The agreement should help Salesforce increase its international presence without having to build its own data centers in countries that have data sovereignty laws, which require that data stays in-country. It’s expensive to build their own, so they are turning to a public cloud infrastructure provider like Amazon to do the heavy lifting for them.
Salesforce CEO Marc Benioff spoke glowingly of AWS. “There is no public cloud infrastructure provider that is more sophisticated or has more robust enterprise capabilities for supporting the needs of our growing global customer base,” he said in a statement.
It’s worth keeping in mind, however that Salesforce also has a deep relationship with Microsoft — and CEO Satya Nadella appeared on stage at Dreamforce, Salesforce’s massive customer conference last fall.
But the relationship has a flip side and the companies also compete with one another. R Ray Wang, who is principal at Constellation Research, points out that this announcement should help Salesforce compete with Oracle and Microsoft overseas.
It also helps Salesforce keep its options open so it doesn’t rely too much on any single vendor, especially Microsoft, while building on its existing relationship with AWS.
“The experiences in the IOT cloud, Heroku, RelateIQ, have shown that the workloads Salesforce customers need can be reliably delivered by Amazon at an ever decreasing unit cost,” Wang explained.
Al Hilwa, an analyst with IDC who covers enterprise cloud, says we shouldn’t read too much into this and it could be purely about negotiating a better price.
“What we are likely seeing here is some new negotiated terms and pricing between the two firms. A number of Salesforce apps can and will run on AWS,” Hilwa told TechCrunch.

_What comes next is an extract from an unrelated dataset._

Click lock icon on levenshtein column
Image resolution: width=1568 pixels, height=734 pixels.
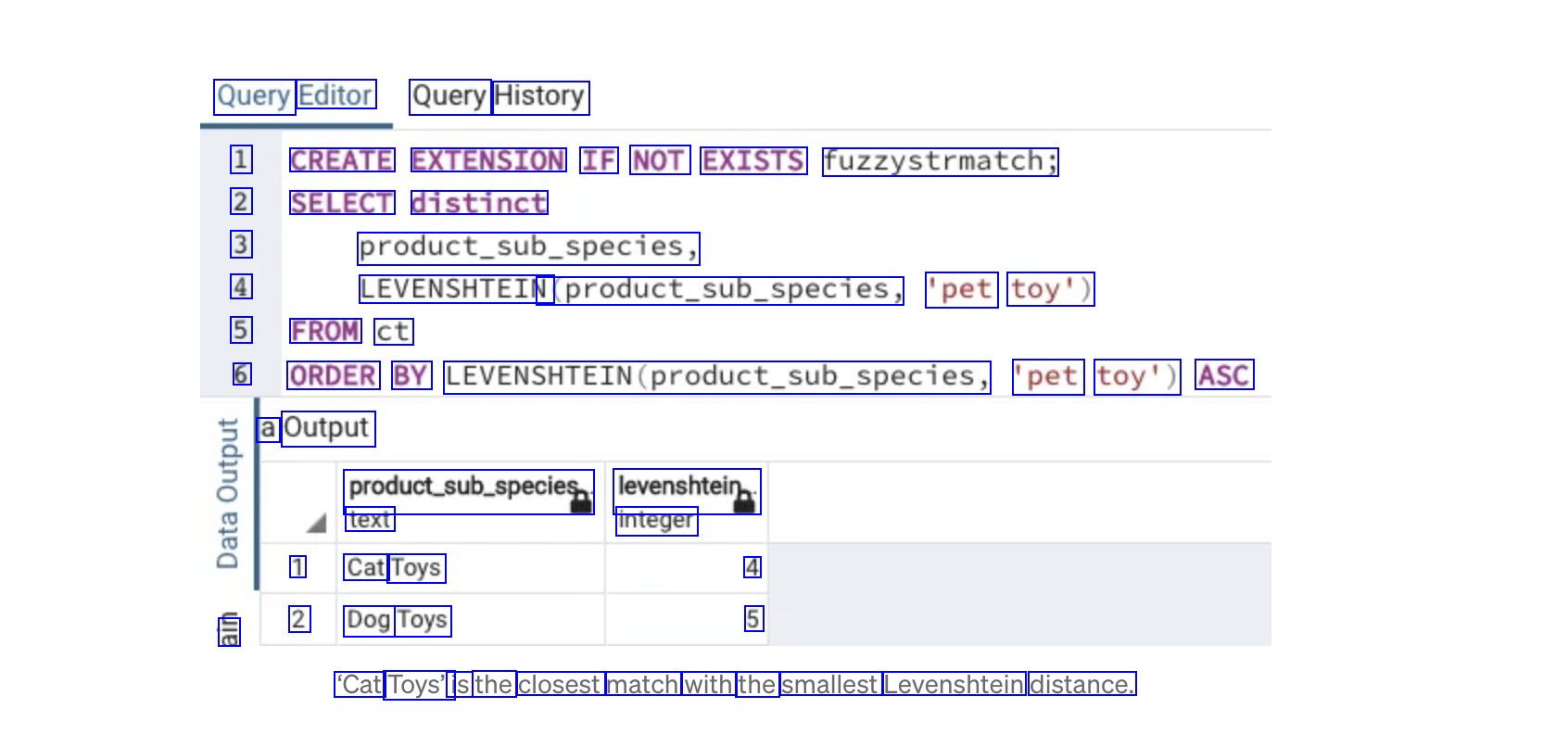coord(744,502)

AWS announced that the deal includes Sales Cloud, Service Cloud, App Cloud, Community Cloud, Analytics Cloud and more.
We are seeing increasing partnering among the big enterprise companies as each tries to walk the line between competing and cooperating. Just last week SAP announced a deeper cloud deal with Microsoft. As Nadella has said, no platform can stand alone anymore because customers are demanding interoperability.
This latest deal is just another case of Salesforce covering its bases and providing a cost-effective way to expand its markets overseas without getting so chummy with Microsoft that it becomes overly reliant on them.